The Tooling Belongs to Tech. The Breakthroughs Belong to Startups.
About Claude Science
Anthropic released Claude Science this week, an AI workbench that folds proteins, queries sixty scientific databases, runs pipelines on your own cluster, and ships every figure alongside the exact code that produced it. It is a nice piece of engineering and a gift to the field. Full credit to them. I expect it will make good scientists faster.
But I suspect we will see the biggest life sciences discoveries coming from smaller companies. Anthropic entering this space changes who has the tools. It does not change who has the incentives, and incentives are what decide where drugs actually come from.
Let’s do the numbers. A true blockbuster peaks around three to five billion dollars a year and takes ten to fifteen years to get there. Set that against a two trillion dollar market cap and it is a rounding error, twenty or thirty basis points of enterprise value in the best case. There is no drug outcome large enough to move a trillion dollar stock.
So inside a tech giant, a therapeutics program is an orphan from the first day. It never wins a budget fight against Ads, Cloud, or the next frontier model, because those are where the marginal executive hour actually compounds. Calico had billions in committed capital and Art Levinson at the top, and after twelve years it has almost nothing in the clinic. The money was there. But the results are not.
Now let’s look at timelines. Leadership at a large company turns over every four to six years. A drug takes ten to fifteen. No single champion can carry a program across a full development cycle, so sponsorship changes hands before the science pays off, every time. Each new executive inherits a slow, expensive line item they did not start and cannot claim, and the rational move is always to trim it. The program dies of neglect long before it dies of bad science.
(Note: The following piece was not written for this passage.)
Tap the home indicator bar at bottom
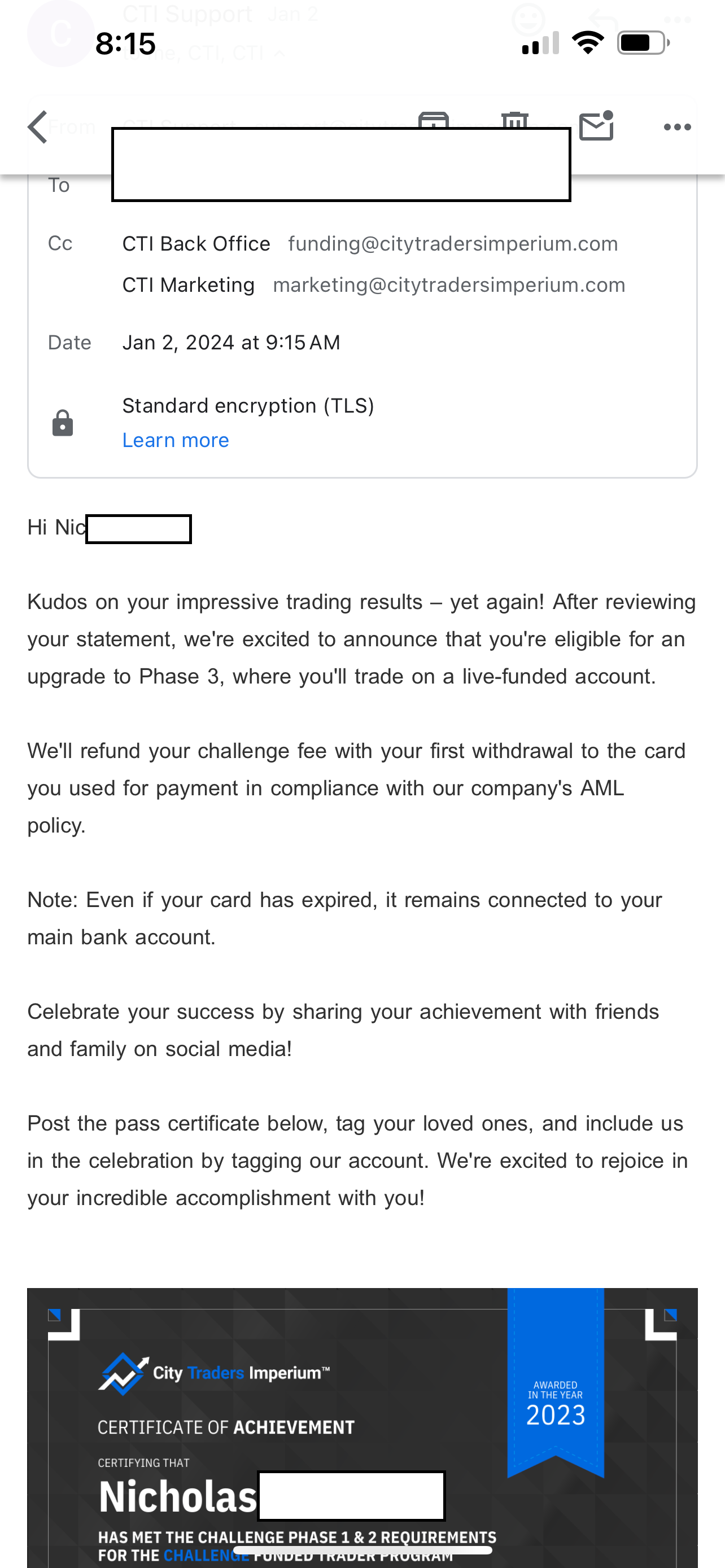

There is also an operating muscle problem that runs deeper than patience. Tech companies are built on cheap, fast, high volume feedback. Ship it, test it, read the result in hours, iterate. Biology runs on expensive, slow, noisy feedback. A mouse study is months. A trial is years. You cannot A/B test a clinical endpoint. The exact reflex that makes a software company great, ship and measure and move, is close to useless in a discipline where the measurement takes a year and comes back ambiguous. Worse, that reflex reads biology’s normal pace as failure and pulls the plug on programs that were proceeding exactly as biology proceeds.
Pharma will not close the gap for them either. The best data and the best partnerships stay away because a tech giant is always a potential competitor wearing a partner’s coat. Hand your proprietary trial data to a company that monetizes data, sells you cloud, and could vertically integrate against you next quarter, and you are training your own future rival. So the assets and the collaborations that would make a big tech bio effort work are precisely the ones that never flow in.
Then there is talent. The scientists who actually find drugs want three things: real equity upside, scientific autonomy, and their name on the discovery. Inside a large company they get a diluted stock grant where a bio win does not register, IP owned by the mothership, and promotion committees that do not understand the work. You cannot recruit or keep founder grade scientists into that structure. A focused startup offers all three by construction, which is why the talent routes there.
None of this is a knock on Anthropic. They are creating great technology. That is the correct lane, and it is the one lane in this whole space where a large technology company holds a durable advantage. Tooling scales. It carries near zero marginal cost, it rewards fast iteration, it imports no FDA liability, and it serves the entire industry at once, so the orphan math flips from a curse into the whole point. NVIDIA understood this with BioNeMo. Anthropic understands it with Claude Science. The value of a platform grows with every lab that adopts it, and no single failed trial can sink it.
So the division of labor is becoming clear. The tooling belongs to the technology companies, who can build it at a scale and quality no startup could match alone. The molecules belong to the small, fast, equity driven teams who can concentrate a decade of conviction on a single target and keep the people who care about it in the room the entire time.
Congratulations to Anthropic for building something genuinely useful, and for building the right thing. The breakthroughs it enables will show up on someone else’s cap table, and that someone will be small.